Dreamweaver CS4

DreamweaverPart of Adobe’s latest Creative Suite, Dreamweaver CS4 has enjoyed both a tightening up of its core features and an expansion with several well-timed additions.

When you first start it you’ll notice some the cosmetic changes that bring it even further into line with other parts of the suite. As with InDesign, you can now collapse all the palettes into small icons at the edge of your screen to free as much work area as possible. There’s also the ability to have the split screen command show code and design mode vertically beside each other instead of one above the other, a nice addition in a world where not all web pages are flat and wide any more.

Dreamweaver also now has the application bar you’re used to from other CS4 tools, and the whole thing has been overhauled slightly to make it look more part of the family and a little more modern.

The biggest group of changes address the continuing trend towards dynamic page behaviour, which Adobe says most of their customers were adopting. Until now Dreamweaver was behind the times, unable to display real-time behaviours like rollovers — you’d have to preview the result in a browser and hunt through the source code to find your error.

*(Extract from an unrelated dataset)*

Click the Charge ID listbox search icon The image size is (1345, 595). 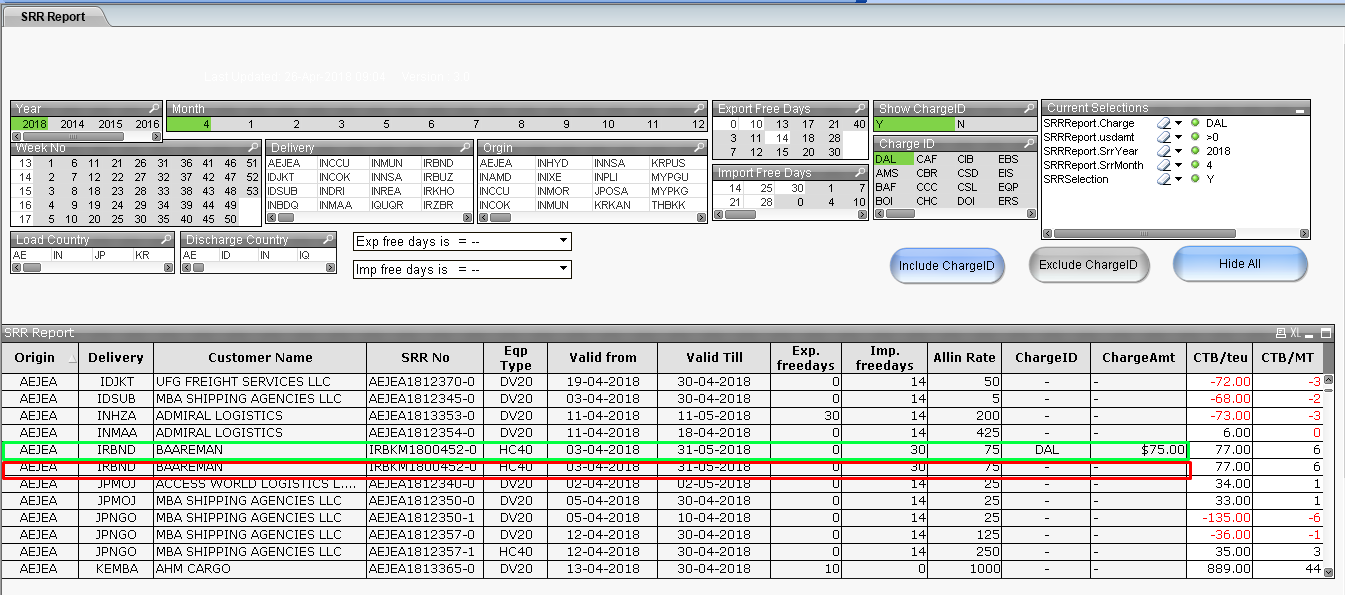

But as no website document file is an island, every time you open a file the names of every other file that impacts on it (from javascript to CSS files or includes) appears in the Related Files bar above the main window. A single click opens that file’s code into the Code View window while your current document remains in the Design View pane, refreshing to reflect the change when you save the script or CSS file.

Live render editing

In fact, real-time preview is something Adobe has taken seriously. Live View loads any external behaviours right there in your Print View pane so you can see them as they happen, a great addition because until now Dreamweaver couldn’t show you (for example) ‘on’ states for rollovers. If you want to change a colour or other property, clicking on something in Live View takes you straight to the corresponding code for further tinkering.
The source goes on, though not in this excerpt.